Macedonio de la Torre con su suegro don Julio de la Piedra.
El pintor y su ama de la niñez Elvira Bermeo Alvarado.
Respecto de exposiciones de su obra en Lima las décadas del cincuenta y sesenta fueron las más intensas, pues en la década anterior sólo exhibió en dos ocasiones: en 1942, una individual realizada en la Sociedad “Entre Nous”, y en 1944 una colectiva en que ganó el Primer Premio del Salón de Acuarelistas. De las que efectuó en los cincuenta destacaremos sus individuales de la Galería de Lima en 1954, y las de 1956 y 1957 en el Instituto de Arte Contemporáneo (IAC).
De la década del sesenta mencionaremos sus individuales de 1962, 1963, 1965 y 1967 en el Instituto Cultural Peruano-Norteamericano, y la de 1965 en la Asociación Artística y Cultural “Jueves”, donde incluyó esculturas formadas por huesos de animales, piedras y arbustos. Sin embargo, la más notable fue la “Exposición Retrospectiva Macedonio de la Torre” organizada por el Museo de Arte de Lima en diciembre de 1968, que reunió 136 obras entre óleos, dibujos acuarelas y esculturas.

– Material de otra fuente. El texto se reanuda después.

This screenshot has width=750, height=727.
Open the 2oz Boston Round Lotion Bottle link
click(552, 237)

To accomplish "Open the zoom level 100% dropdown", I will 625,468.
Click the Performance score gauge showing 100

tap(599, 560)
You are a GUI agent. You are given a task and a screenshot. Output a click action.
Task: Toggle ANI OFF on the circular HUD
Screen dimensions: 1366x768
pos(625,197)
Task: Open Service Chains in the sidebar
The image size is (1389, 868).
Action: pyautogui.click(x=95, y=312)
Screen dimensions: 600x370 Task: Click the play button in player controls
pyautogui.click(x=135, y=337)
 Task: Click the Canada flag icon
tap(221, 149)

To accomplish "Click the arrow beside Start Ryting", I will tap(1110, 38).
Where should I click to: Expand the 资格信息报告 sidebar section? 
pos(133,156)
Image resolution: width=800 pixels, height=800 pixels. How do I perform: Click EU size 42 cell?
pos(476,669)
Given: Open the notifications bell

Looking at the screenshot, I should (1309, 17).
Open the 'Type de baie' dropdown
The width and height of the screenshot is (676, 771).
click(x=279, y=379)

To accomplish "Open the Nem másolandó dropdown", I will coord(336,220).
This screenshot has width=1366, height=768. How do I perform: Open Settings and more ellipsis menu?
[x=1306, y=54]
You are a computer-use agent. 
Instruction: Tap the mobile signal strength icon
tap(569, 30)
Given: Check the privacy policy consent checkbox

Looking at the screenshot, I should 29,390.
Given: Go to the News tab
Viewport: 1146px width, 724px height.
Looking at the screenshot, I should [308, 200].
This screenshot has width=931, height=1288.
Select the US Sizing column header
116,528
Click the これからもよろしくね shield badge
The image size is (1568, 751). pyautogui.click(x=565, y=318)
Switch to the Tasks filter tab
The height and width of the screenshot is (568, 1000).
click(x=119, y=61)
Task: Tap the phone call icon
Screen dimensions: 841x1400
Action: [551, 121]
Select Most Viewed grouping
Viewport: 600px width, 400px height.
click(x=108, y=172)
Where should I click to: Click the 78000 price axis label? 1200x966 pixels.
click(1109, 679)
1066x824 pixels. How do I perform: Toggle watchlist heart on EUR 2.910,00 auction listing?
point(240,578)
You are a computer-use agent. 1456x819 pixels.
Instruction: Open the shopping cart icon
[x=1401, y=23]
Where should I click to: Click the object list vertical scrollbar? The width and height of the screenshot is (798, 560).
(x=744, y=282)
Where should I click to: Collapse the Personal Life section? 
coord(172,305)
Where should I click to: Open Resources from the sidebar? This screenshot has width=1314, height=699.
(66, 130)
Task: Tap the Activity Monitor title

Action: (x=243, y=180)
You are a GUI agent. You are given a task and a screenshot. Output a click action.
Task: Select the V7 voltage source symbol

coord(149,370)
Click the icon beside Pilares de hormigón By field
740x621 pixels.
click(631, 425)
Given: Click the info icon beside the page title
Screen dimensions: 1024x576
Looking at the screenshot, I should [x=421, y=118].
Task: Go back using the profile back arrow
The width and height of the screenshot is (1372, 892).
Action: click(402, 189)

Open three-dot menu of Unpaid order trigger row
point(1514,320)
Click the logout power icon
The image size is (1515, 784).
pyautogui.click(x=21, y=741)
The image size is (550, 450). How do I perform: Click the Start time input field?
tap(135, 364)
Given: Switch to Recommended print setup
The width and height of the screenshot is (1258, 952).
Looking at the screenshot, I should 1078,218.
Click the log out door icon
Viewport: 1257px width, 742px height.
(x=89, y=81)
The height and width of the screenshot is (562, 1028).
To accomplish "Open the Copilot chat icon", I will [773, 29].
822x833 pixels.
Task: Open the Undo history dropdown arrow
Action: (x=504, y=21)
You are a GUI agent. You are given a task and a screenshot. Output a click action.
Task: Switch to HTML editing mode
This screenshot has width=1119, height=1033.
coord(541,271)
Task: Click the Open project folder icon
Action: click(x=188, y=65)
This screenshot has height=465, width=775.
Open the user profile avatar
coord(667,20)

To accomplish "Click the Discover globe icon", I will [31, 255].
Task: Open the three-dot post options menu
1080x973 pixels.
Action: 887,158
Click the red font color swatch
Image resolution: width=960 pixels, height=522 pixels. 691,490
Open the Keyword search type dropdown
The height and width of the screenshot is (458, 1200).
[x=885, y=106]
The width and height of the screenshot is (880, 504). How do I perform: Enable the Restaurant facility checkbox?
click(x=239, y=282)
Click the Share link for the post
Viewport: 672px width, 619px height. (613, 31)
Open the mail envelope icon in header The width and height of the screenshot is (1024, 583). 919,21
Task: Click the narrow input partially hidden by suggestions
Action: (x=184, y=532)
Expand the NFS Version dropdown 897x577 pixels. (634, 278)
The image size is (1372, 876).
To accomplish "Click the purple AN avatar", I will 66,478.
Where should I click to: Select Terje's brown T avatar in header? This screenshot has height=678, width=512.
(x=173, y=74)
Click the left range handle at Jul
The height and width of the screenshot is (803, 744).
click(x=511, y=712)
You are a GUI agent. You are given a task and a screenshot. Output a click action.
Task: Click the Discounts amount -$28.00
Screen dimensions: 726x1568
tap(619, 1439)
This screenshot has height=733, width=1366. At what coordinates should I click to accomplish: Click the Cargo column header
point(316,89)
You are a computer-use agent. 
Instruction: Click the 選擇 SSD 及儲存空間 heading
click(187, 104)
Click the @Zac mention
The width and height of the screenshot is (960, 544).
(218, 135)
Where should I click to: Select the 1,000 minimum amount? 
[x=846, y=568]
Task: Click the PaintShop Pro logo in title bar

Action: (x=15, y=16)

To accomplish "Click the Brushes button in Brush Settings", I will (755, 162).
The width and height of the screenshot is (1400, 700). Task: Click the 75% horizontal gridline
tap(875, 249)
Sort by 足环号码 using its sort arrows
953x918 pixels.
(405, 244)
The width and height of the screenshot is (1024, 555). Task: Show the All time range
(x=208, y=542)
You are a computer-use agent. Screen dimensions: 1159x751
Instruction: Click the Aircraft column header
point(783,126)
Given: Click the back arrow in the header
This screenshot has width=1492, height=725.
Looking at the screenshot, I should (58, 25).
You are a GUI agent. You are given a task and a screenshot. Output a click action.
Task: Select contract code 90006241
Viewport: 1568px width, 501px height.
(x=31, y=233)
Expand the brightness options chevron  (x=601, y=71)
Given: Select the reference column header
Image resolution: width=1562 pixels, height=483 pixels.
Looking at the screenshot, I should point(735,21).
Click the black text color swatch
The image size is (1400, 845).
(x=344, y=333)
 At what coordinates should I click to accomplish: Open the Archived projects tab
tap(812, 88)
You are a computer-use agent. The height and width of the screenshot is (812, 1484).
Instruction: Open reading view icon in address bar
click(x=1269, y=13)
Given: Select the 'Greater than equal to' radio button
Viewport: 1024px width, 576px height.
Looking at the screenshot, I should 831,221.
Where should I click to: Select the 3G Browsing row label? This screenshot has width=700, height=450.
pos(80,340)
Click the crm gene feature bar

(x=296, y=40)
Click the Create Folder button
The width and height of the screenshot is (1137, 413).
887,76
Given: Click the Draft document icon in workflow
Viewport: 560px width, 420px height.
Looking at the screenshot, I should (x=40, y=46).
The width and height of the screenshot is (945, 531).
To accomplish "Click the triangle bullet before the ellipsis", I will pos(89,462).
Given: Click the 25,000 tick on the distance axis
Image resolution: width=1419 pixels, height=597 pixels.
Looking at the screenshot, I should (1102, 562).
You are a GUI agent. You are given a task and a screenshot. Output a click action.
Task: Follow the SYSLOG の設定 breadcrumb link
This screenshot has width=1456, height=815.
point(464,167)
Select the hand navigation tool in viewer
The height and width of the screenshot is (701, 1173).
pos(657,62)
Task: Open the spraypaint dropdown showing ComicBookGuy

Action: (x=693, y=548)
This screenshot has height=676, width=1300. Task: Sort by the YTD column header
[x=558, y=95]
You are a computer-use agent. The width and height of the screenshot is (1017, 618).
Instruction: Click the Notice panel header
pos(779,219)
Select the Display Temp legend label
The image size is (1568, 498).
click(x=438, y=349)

Este acontecimiento artístico permitió tener una visión de conjunto de su labor a lo largo de medio siglo. Ya en la década final de su vida se efectuó una exposición en la galería de arte de la Casa del Moral de Arequipa –organizada en setiembre de 1976 por el Banco Industrial del Perú–, así como el homenaje que se le rindió dos años después de su fallecimiento, en noviembre-diciembre de 1983, en la Primera Bienal de Arte Contemporáneo de Trujillo mediante una selecta exhibición de sus obras en la Casa Ganoza-Chopitea, y la reproducción en el afiche de este certamen de su óleo “Campiña de Moche” fue pintada en 1930.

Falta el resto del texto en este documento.